Être myope ça ne veut pas simplement dire que l’on ne voit pas de loin. C’est plus complexe que ça. Un myope ne voit pas davantage devant lui que derrière lui. Il ne voit pas davantage sur sa gauche que sur sa droite. Il n’a qu’une vague idée du ciel et des constellations. Qu’une vague idée des profondeurs et des abîmes.
Alors, un myope avance prudemment. À tâtons. Il minimise le risque. Il fait attention de ne pas mettre un trait de feutre hors du coloriage. Un myope aime les parcours fléchés. Les panneaux indicateurs aux gros lettrages. Les sentiers balisés, les barrières et les garde-fous, comme les transports en commun. Et les haut-parleurs. Tout ce qui est extérieur, lointain, mal défini, trouble, vague, flou et complexe, le trouble. À l’extrémité de ses doigts, bras tendu, le monde est tout autre. Le myope n’est pas un explorateur. Le myope n’est pas un visionnaire.

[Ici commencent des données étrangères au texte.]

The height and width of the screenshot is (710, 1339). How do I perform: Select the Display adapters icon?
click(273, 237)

Ce n’est pas que le monde ne l’intéresse pas, comprenez-le, ce n’est pas de sa faute; il ne voit pas bien. Alors, le monde lui fait un peu peur. Comme pour un enfant seul dans le noir.

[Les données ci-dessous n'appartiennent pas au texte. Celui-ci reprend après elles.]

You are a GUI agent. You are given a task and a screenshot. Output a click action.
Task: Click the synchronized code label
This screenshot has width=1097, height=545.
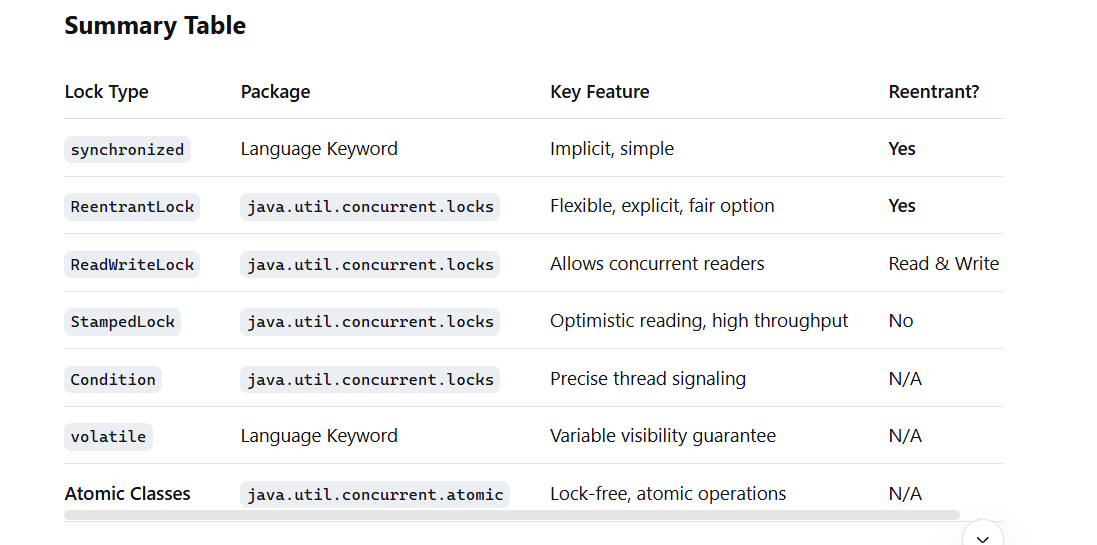click(127, 150)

Mais, dans sa distance, dans son champ de vision défini, les choses sont bien différentes. Dans cette distance que SON intelligence identifie comme zone praticable. Sans risque. Dans le confort et la connaissance de son monde. Là, le myope peut foncer, écraser, régner, c’est un taureau sanguin, le seigneur et maître de son lopin de terre. Dans son clapier, dans sa clôture, dans son poulailler, il est le roi. Rien ne lui échappe. D’ailleurs en général, le myope voit très bien de prés. Il peut même être un obsédé du détail. Dans son monde, il y a des lois. Des règles. Des certitudes. Des acquis. Les choses sont simples. Étiquetées, classées, triées, rangées. Les vérités sont légion. Il ne peut pas se tromper. Ni faire d’erreurs. Ou alors pas souvent. Rarement, puisqu’il pense bien. Rien ne se perd, rien ne se créer, tout est uniforme.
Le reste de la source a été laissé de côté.